What to work on: Could you repeat the lines that start with the one containing "Where should I click to: Open Imperial" and run through the last of the lines below, requests included, with every coordinate in the answers scaled by 0.65 and rounded to a whole number, halves rounded up? Leave every number in the requests as it is.

Supplied records:
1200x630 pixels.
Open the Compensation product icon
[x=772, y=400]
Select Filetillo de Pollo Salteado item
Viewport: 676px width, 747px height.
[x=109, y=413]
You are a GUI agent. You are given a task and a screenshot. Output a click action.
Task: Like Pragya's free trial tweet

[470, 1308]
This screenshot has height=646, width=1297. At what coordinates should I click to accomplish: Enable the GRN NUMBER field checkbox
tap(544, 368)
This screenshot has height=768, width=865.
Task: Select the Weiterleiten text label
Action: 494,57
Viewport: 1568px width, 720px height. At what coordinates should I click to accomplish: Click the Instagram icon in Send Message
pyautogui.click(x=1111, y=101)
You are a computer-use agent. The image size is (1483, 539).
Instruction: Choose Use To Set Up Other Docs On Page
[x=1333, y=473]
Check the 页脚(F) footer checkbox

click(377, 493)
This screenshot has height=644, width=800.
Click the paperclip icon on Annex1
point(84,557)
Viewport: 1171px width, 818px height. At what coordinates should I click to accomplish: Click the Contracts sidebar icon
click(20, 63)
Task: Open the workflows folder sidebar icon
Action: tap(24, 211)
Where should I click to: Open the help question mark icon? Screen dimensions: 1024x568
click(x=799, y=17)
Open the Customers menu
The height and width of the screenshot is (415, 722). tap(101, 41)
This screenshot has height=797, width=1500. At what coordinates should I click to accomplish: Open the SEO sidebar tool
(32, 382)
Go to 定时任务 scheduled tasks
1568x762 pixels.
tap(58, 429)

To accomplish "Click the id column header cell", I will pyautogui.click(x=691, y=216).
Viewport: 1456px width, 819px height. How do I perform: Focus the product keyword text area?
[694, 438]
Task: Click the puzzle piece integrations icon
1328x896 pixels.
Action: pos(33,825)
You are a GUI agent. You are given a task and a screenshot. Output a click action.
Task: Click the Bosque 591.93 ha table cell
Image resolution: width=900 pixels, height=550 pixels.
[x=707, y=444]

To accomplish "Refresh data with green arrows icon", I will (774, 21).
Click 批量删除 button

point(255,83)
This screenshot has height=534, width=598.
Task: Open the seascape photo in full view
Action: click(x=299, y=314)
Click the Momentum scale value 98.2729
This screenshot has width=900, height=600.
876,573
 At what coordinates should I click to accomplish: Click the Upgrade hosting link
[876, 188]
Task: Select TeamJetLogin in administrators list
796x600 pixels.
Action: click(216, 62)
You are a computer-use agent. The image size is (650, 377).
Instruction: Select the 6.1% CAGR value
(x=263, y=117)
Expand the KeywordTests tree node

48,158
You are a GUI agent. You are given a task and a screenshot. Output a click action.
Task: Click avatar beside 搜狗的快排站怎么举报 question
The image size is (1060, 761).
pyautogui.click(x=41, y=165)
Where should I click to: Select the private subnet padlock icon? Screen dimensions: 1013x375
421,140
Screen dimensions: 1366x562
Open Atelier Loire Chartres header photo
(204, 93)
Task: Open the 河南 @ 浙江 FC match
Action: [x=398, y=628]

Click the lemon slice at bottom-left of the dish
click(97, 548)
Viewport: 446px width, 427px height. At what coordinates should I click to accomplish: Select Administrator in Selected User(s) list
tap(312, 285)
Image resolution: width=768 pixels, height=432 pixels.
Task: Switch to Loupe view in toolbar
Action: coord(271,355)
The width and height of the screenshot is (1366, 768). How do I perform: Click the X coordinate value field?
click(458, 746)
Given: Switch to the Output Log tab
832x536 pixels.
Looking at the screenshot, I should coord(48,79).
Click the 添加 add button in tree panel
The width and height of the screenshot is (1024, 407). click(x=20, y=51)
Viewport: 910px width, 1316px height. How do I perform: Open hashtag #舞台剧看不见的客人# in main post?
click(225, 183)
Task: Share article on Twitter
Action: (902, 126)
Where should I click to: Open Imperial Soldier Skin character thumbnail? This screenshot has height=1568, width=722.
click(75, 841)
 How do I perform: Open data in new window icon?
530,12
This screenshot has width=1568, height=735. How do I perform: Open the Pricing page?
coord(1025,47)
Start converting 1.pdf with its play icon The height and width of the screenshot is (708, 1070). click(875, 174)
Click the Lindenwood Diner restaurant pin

Result of this exercise:
Where should I click to: Open Imperial Soldier Skin character thumbnail? This screenshot has height=1568, width=722.
click(49, 547)
 How do I perform: Open data in new window icon?
345,8
This screenshot has width=1568, height=735. How do I perform: Open the Pricing page?
coord(666,31)
Start converting 1.pdf with its play icon The height and width of the screenshot is (708, 1070). click(569, 113)
Click the Lindenwood Diner restaurant pin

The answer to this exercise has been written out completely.